Aging
Life-course Adversity and Biological Aging in the Hispanic Community Health Study / Study of Latinos: A Life-course Model Analysis Yinxian Chen* Yinxian Chen Sarina Abrishamcar Krista Perreira Maria Argos Andrea Baccarelli Jianwen Cai Christian Dye Maria M. Llabre Linda C. Gallo Martha Daviglus Bharat Thyagarajan Carmen R. Isasi Karen N. Conneely Timothy L. Lash Anke Huels Shakira F. Suglia
The effect of adversity on aging may vary over the lifespan. Assessing the associations among life-course adversity (LA), biological aging, and the relevant life-course model may reveal mechanisms of LA in aging and inform prevention. We included 970 individuals with DNA methylation profiles at Visit 2 (2014-2017) from the Hispanic Community Health Study/Study of Latinos to calculate GrimAge epigenetic age and DunedinPACE pace of aging. The LA was defined as the weighted sum of exposure to childhood (CA) and adulthood adversity (AA), which were assessed at Visit 1 (2008-2011) as a sum of physical and sexual abuse, material hardship, and substance abuse of someone close (scored 0-4).
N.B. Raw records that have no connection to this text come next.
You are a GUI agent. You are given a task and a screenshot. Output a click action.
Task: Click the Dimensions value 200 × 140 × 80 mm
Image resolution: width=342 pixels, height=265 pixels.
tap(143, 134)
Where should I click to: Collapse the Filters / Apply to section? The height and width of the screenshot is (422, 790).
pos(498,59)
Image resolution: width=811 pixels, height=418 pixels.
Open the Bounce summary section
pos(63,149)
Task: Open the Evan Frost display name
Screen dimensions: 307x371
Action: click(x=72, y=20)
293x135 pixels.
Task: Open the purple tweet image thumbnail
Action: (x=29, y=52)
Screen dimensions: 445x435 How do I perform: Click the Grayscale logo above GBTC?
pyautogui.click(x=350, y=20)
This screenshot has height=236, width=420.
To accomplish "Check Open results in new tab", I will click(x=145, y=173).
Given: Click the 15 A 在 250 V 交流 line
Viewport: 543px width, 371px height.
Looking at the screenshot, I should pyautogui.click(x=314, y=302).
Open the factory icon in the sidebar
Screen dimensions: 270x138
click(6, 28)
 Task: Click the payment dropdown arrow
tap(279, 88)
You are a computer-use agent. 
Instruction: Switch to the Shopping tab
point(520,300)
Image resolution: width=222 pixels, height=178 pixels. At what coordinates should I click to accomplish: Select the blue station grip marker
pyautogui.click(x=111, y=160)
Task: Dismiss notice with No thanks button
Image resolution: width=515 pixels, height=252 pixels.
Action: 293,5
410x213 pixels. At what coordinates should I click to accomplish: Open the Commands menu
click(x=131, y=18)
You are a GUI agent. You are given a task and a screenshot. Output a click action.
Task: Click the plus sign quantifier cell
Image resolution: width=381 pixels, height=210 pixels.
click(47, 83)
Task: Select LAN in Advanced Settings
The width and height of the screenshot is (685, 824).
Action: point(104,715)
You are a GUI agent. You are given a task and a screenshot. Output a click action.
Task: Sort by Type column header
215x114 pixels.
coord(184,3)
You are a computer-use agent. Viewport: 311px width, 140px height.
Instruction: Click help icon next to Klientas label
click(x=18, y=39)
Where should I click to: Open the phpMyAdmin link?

The Bayesian relevant life-course model (BRLM) was used to estimate the association between LA and epigenetic aging, examining three hypothetical life-course models: critical period (Weight[W]CA=1/WAA=1), sensitivity period (WCA>WAA / WCA<WAA), and accumulation (WCA=WAA) model. We further examined the pathway model by causal mediation analysis of the indirect effect of CA through AA. After addressing confounders, one unit increase in LA was associated with a 0.86-year increase in GrimAge acceleration (AgeAccelGrim) (95% credible interval [CrI]: 0.25, 1.45) and 0.017-year/calendar year in DunedinPACE (95%CrI: 0.000, 0.036). WCA was 25% (95% CrI: 1%, 71%) and WAA 75% (95%CrI: 29%, 99%) for AgeAccelGrim, while WCA 48% (95% CrI: 4%, 96%) and WAA 52% (95% CrI: 4%, 96%) for DunedinPACE. We found an indirect effect of CA through AA (0.13 years, 95%CI: 0.03, 0.24) on AgeAccelGrim but not DunedinPACE. For AgeAccelGrim, BRLM identified the sensitive period model as the most relevant, but mediation analysis supported the pathway model. For DunedinPACE, the accumulation model best explained the life-course association. The varied importance of CA and AA by aging markers suggests that LA may have distinct pathways affecting different aging outcomes and should be explored.